Bridges are fascinating feats of engineering of which there are several different types; arch, beam, cantilever, cable-stayed, suspension, tied-arch and truss bridges. Built of steel or concrete, many are interesting to drive across creating beautiful visuals.
Traveling throughout the country provides an opportunity to traverse countless bridges, and I’ve photographed several through the windshield.
The Krotz Springs Bridge, officially named the Frank and Sal Diesi Bridge, is a pair of cantilever bridges that cross the Atchafalaya River in Breaux Bridge, Louisiana on Highway 190.

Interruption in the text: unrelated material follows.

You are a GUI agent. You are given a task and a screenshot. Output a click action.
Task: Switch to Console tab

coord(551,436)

Louis Blanchette Memorial Bridge in Maryland Heights, MO.
The Lewis and Clark Bridge crosses the Ohio River northeast of downtown Louisville, Kentucky and is part of a ring road around the Louisville metropolitan area, connecting two previously disjointed segments of Interstate 265.
There are many interesting bridges in and around New York City and nearby parts of New Jersey including the Newark Bay Bridge, officially the Vincent R. Casciano Memorial Bridge, is a steel through arch bridge that is continuous across three spans. It crosses Newark Bay and connects Newark and Bayonne in New Jersey.

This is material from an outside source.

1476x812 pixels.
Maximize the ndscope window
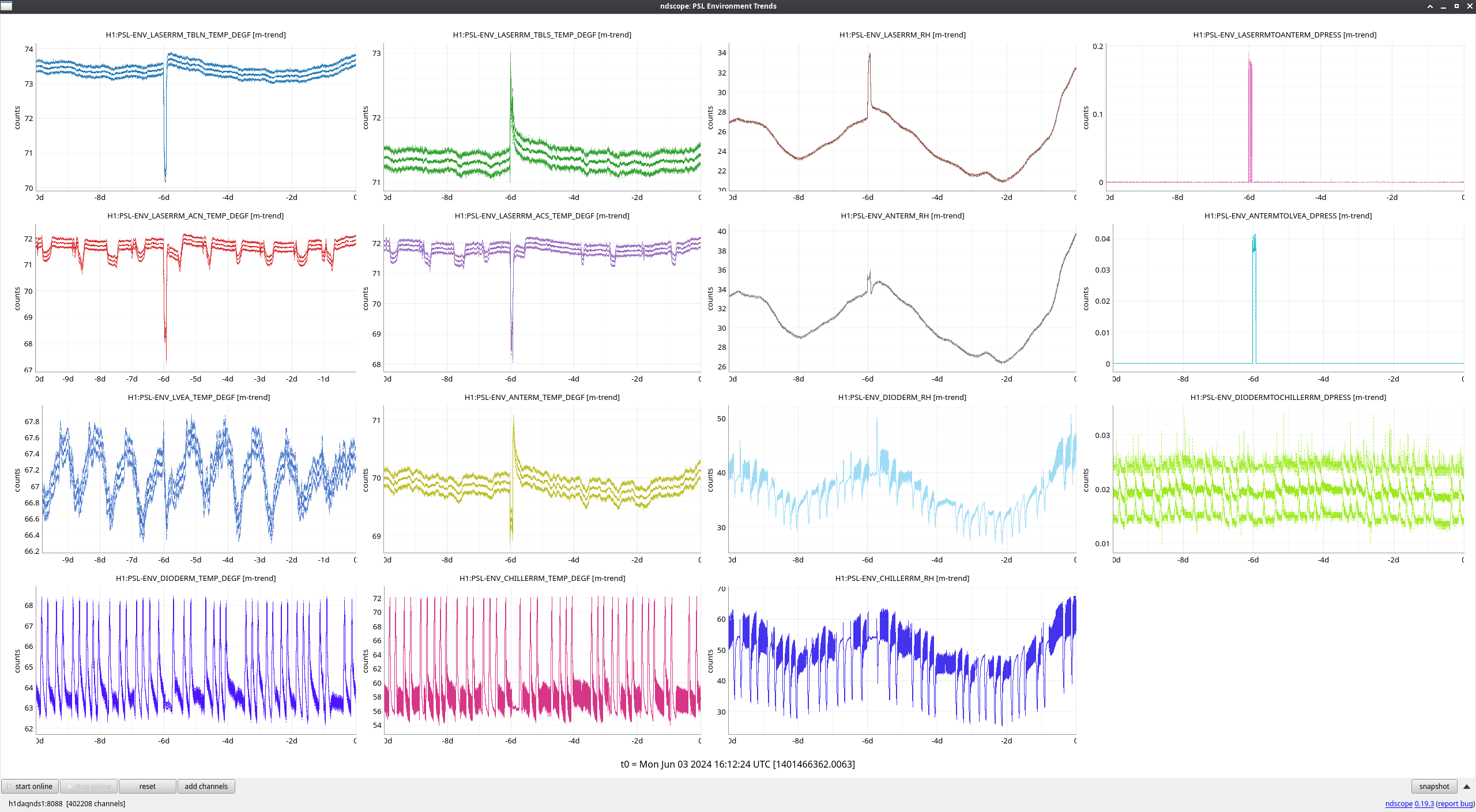pyautogui.click(x=1456, y=6)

The Robert F. Kennedy Bridge (formerly the Triborough Bridge), the authority’s flagship facility, opened in 1936. It is actually three bridges, a viaduct, and 14 miles of approach roads connecting Manhattan, Queens, and the Bronx.
The Williamsburg Bridge is a suspension bridge in New York City across the East River connecting the Lower East Side of Manhattan at Delancey Street with the Williamsburg neighborhood of Brooklyn at Broadway near the Brooklyn-Queens Expressway. When it opened in 1903, the Williamsburg Bridge was the longest suspension bridge in the world, carrying rail, trolley, carriages and pedestrians.